Shahi Mohallah which is located deep in the heart of the vibrant city, in the very pious location of Lahore surroundedby Badshahi mosque, Data Sahab Darbar and Imam Bargah Gam e Shah. Not far from the Taxali Gate, this was built when Akbar expanded the original Walled City while rebuilding Lahore Fort. Shahi Mohallah did not exist before 1575; it wasthe centre of the city’s courtesan’s culture for the Lahore’s Mughal era elite during the 16th century. By the time emperor Shah Jehan ascended the throne a lot of people connected to royal activities, because of its adjacency to the court settled here, and children of the court were being educated and cultured in the fine arts by people living here.

Akbar’s son, Jahangir, built the first Shalamar garden in the Kashmiri landscape and his son Shah Jahan who was born in Lahore witnessed the construction of Shalamar Garden in Lahore. Shalamar Gardens were built primarily to entertain guests. The origins of Shalamar Garden are directly attributable to another garden of the same name built by Jahangir in Kashmir. The waterworks in Lahore required extensive engineering to create artificial cascades and terraces. Ali Mardan Khan was given the task whose name is closely associated with the construction of several buildings. His most distinctive work is a canal which brought water from the Ravi River to the suburbs of old Lahore, contributing to the construction of the Shalamar Garden.

The Wazir Khan Mosque was also commissioned during the reign of the Mughal Emperor Shah Jahan as part of an ensemble of buildings that also included the nearby Shahi Hammam baths. Wazir Khan Mosque is renowned for its elaborate embellishment in a style which draws from the decorative traditions from several regions. 

Moti Masjid, despite being a small mosque and having limited usage, is no less striking than any other Mughal Era mosque. The building has its own valour and splendour, and constitutes all the elements of a mosque in a limited space. Moti Masjid is situated in Lahore Fort behind the Clerk’s House. It is one of the two mosques built in marble by Shah Jahan. The second such mosque was built at Agra Fort.

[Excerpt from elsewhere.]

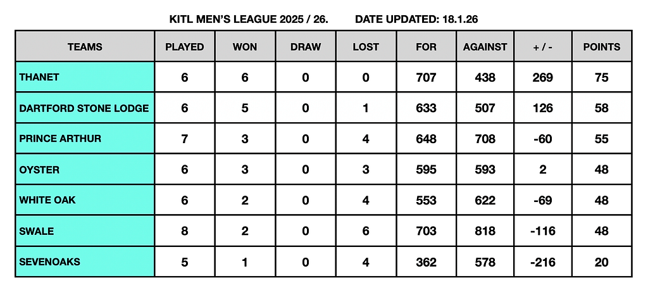Select the POINTS column header

point(601,47)
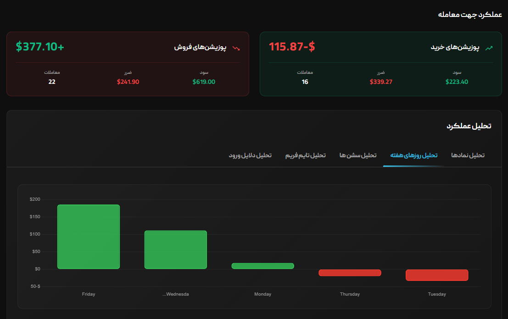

Lahore was the beloved city of Dara Shukoh, where he was serving as governor before he engaged in a civil war with Aurangzeb to claim the throne. Under Dara Shukoh, one can argue that the Mughal throne was heading towards embracing not only religious tolerance but also religious pluralism. Towards the end of his stint as the Lahore governor, Dara Shukoh summoned red bricks from Jaipur. He sought to build a pathway from the Lahore Fort, which would lead halfway across the city to the shrine of the Sufi saint Mian Mir who had died in 1635. Before Dara Shukoh could complete his pathway from Lahore to the shrine of Mian Mir, he was captured and killed by Aurangzeb’s men. Aurangzeb ordered that a mosque be constructed out of the pile of red stones that Dara Shukoh had summoned for the task. This is how the iconic Badshahi mosque of Lahore came into existence. Aurangzeb, unlike the previous emperors, was not a major patron of art and architecture and instead focused, during much of his reign, on various military conquests which added over 3 million square kilometres to the Mughal Empire. As a symbol of the mosque’s importance, it was built directly across from the Lahore Fort and its Alamgiri Gate, which was concurrently built by Aurangzeb during construction of the mosque.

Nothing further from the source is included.